Parce que j’avais toujours pensé que la guerre et la haine étaient localisées. Qu’il s’agissait d’un conflit régional. Quand j’étais petite, j’avais rêvé de Londres, de Paris, parce que la paix y régnait. Avec l’attentat de Londres, j’ai compris que ce cancer s’était généralisé. Ça a été un dur réveil. Dans mon lit, j’ai dessiné la croix, l’étoile de David, le croissant, j’ai marqué Safe World Peace. Et c’est à ce moment aussi que j’ai décidé de verser 10 % de mon chiffre d’affaire dans l’éducation.

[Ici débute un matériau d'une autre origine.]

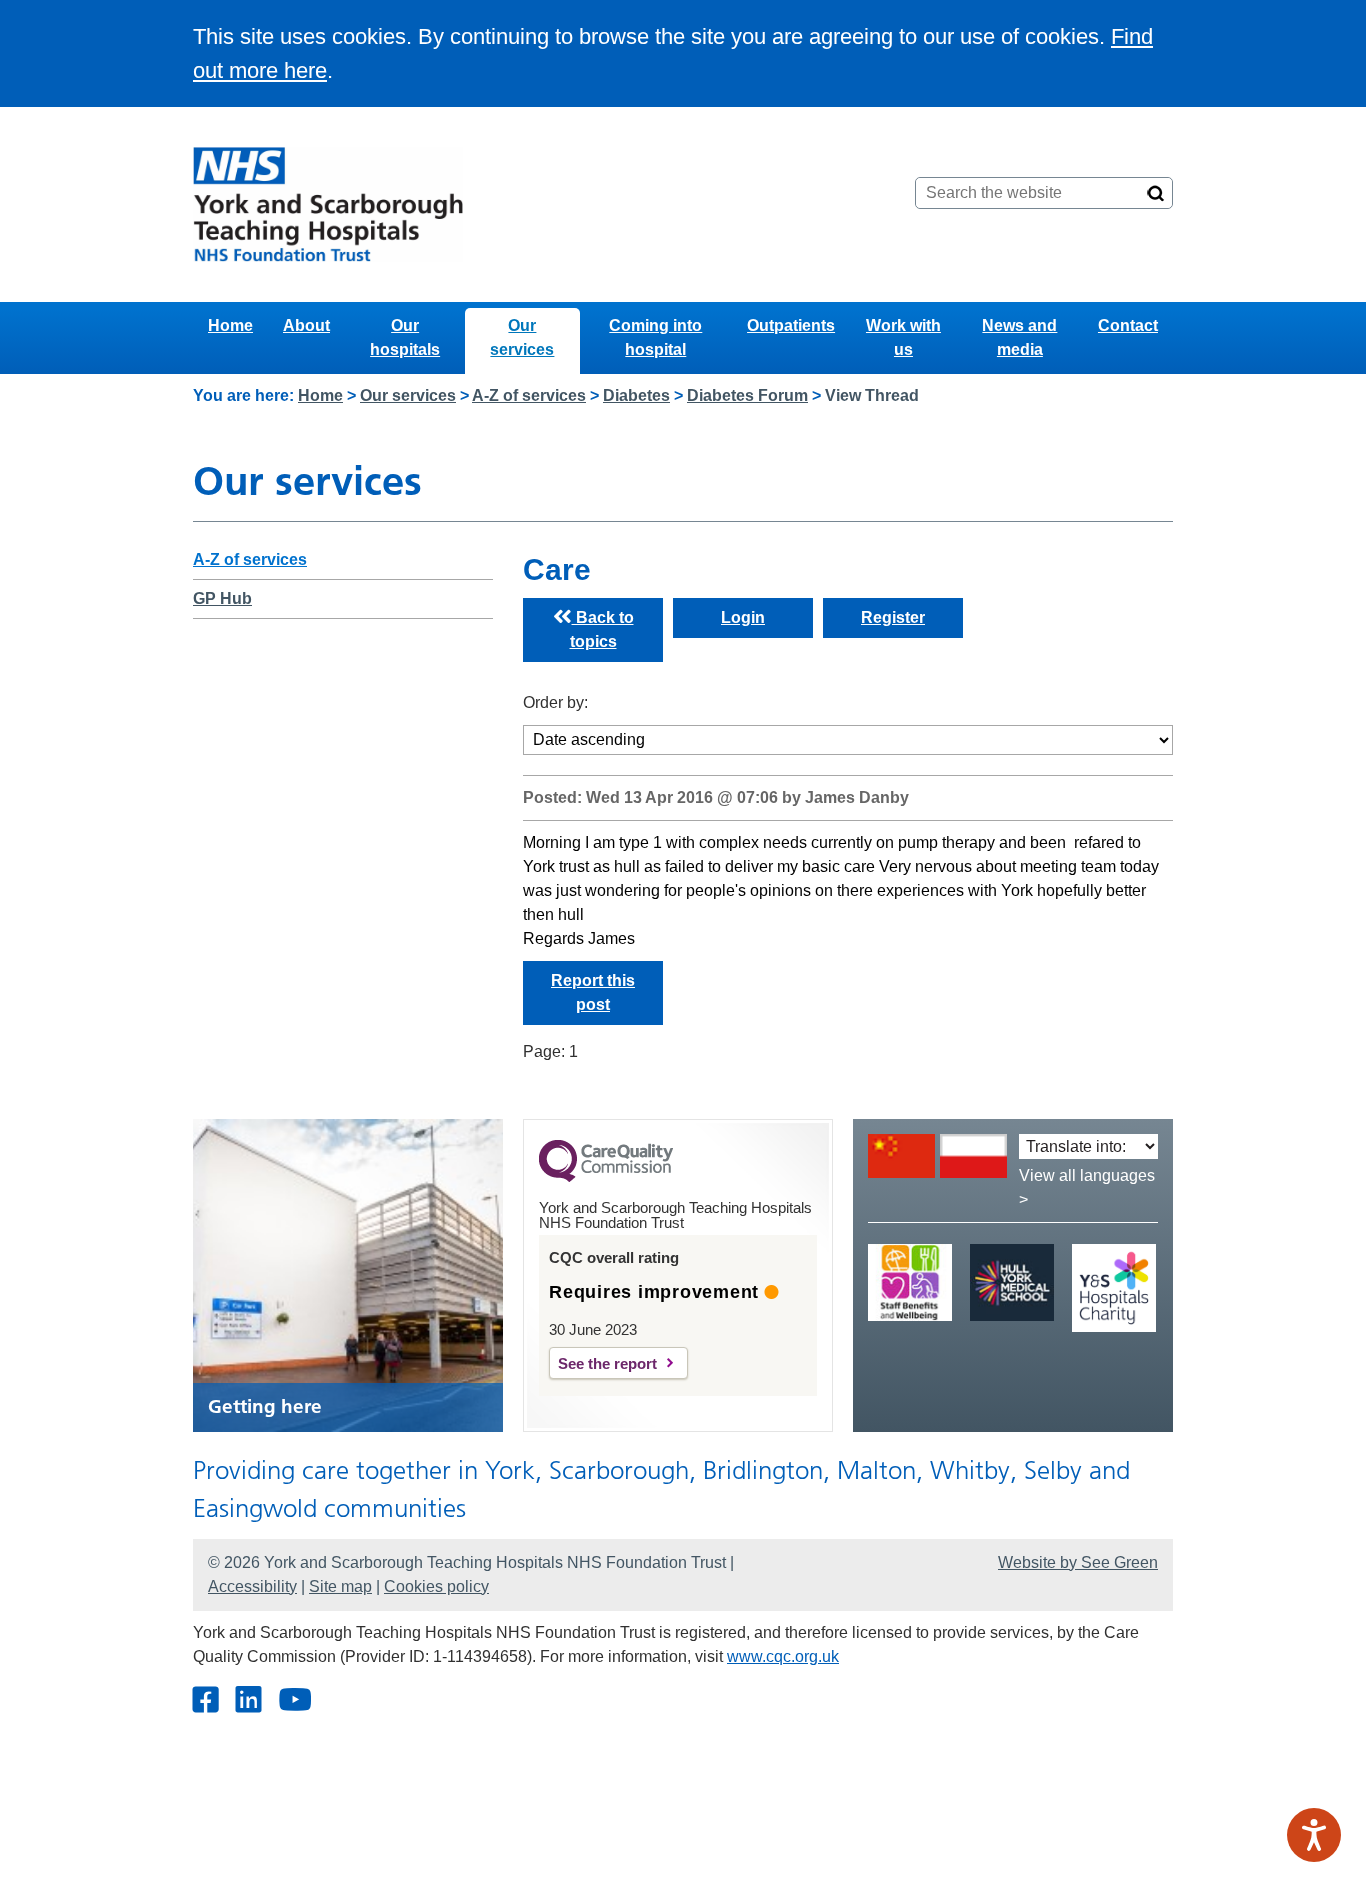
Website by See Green (1078, 1562)
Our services (522, 337)
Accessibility (252, 1586)
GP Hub (222, 598)
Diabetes (636, 395)
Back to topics (602, 629)
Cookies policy (436, 1586)
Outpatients (791, 325)
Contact (1128, 325)
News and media (1019, 337)
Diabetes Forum (747, 395)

Afin que mon histoire ne se reproduise pas, que les enfants ne soient plus séparés par la haine. Les enfants n’ont pas de religion, de couleur, ils naissent comme une feuille blanche. Après, les autres impriment des choses dessus. Je voulais dévouer ma vie à ce qu’on n’y imprime pas la haine et l’envie de tuer, mais l’union et le vivre-ensemble dans le respect des différences. Et ça ne veut pas dire renoncer à ce que l’on est. Au contraire, mieux on sait qui l’on est, plus on accepte les autres.

Mais pourquoi des bijoux ?

L’idée d’un bijou, c’était tout naturel, puisque j’étais joaillère. Et puis un bijou, c’est de l’amour. Il peut s’offrir à tout moment et fait toujours plaisir. Les miens sont déclinés en argent, en or, en diamant. Certains, avec le om hindou. Il y a aussi une collection comme ces plaques d’immatriculation des GI. Ces colliers que l’on rend aux parents quand leurs enfants sont morts. Mais là, cette collection Only for Smart People, elle veut dire qu’on ne meurt pas parce qu’on sait vivre ensemble. Ce sont des bijoux puissants. Ils sont une sorte de déclaration d’intention, ils affichent une grandeur d’âme, une générosité, et du coup ils attirent de la bonté sur la personne qui les portent. Sharon Stone m’a envoyé un mail pour me remercier. Elle m’a dit qu’elle l’avait toujours avec elle, au moins dans son sac.

Et les gens évoluent. Certains étaient complètement contre au début et maintenant ils veulent le porter à leur cou, l’arborer en quelque sorte. Le changement s’est effectué parce qu’il y a une terrible confusion. Parce qu’on utilise aujourd’hui l’islam pour tuer alors que ni l’islam ni aucune religion n’ordonne de tuer. La religion est amour et générosité.